[What you need to do]
Among the lines below, return each one that contains the word "computer".

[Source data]
________
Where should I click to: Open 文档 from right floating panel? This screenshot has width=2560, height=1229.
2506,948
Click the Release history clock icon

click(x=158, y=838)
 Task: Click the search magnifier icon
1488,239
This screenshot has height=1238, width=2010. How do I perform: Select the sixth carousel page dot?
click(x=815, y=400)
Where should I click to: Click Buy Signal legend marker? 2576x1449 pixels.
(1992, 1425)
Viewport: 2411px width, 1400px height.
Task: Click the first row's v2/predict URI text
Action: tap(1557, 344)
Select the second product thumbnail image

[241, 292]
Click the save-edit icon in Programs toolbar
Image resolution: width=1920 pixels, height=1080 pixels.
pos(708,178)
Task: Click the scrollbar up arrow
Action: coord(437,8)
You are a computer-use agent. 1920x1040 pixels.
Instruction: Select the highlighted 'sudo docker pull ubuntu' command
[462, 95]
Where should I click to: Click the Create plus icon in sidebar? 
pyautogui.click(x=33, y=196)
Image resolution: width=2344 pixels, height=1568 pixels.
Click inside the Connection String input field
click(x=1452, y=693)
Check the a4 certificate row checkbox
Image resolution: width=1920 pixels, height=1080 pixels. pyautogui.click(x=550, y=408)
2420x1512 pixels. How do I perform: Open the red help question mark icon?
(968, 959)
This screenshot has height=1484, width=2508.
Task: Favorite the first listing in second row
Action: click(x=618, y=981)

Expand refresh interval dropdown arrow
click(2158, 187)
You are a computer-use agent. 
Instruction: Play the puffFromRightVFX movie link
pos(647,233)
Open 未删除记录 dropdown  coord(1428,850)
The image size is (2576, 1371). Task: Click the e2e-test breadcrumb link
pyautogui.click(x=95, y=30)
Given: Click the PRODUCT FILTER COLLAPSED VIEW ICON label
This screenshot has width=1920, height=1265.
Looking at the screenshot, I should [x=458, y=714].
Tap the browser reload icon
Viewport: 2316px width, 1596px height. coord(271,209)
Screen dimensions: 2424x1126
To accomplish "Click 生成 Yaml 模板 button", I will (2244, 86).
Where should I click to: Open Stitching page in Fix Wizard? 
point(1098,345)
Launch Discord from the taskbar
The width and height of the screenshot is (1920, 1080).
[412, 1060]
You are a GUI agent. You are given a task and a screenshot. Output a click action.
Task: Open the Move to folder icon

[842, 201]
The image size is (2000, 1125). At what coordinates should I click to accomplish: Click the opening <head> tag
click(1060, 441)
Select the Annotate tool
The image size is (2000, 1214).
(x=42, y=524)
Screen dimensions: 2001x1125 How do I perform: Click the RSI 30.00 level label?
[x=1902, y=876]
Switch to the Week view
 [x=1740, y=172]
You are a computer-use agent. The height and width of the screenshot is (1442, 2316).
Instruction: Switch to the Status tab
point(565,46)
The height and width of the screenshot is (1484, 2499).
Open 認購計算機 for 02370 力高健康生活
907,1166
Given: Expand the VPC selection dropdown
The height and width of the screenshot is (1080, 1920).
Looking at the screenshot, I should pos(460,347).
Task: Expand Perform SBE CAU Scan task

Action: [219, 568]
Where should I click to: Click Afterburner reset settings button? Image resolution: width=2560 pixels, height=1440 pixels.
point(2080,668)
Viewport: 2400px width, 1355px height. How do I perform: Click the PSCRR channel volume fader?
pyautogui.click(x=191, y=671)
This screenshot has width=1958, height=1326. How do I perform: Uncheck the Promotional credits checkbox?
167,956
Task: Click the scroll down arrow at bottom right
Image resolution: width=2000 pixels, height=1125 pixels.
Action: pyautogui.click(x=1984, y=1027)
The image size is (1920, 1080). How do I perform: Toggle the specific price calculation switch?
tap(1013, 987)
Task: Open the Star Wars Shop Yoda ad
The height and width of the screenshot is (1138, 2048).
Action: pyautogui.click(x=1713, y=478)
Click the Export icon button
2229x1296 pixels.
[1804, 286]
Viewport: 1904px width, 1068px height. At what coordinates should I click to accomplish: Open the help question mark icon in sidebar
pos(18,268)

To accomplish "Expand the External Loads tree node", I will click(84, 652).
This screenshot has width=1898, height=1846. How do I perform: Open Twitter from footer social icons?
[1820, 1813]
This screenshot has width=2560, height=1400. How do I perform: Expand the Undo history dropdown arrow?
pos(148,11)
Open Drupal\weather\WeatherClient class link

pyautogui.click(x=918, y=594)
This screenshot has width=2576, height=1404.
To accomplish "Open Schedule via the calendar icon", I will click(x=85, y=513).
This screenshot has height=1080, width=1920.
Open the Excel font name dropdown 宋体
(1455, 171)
________
[Response area]
You are a computer-use agent. 1920x1040 pixels.
You are a computer-use agent. 
You are a computer-use agent. The height and width of the screenshot is (1442, 2316).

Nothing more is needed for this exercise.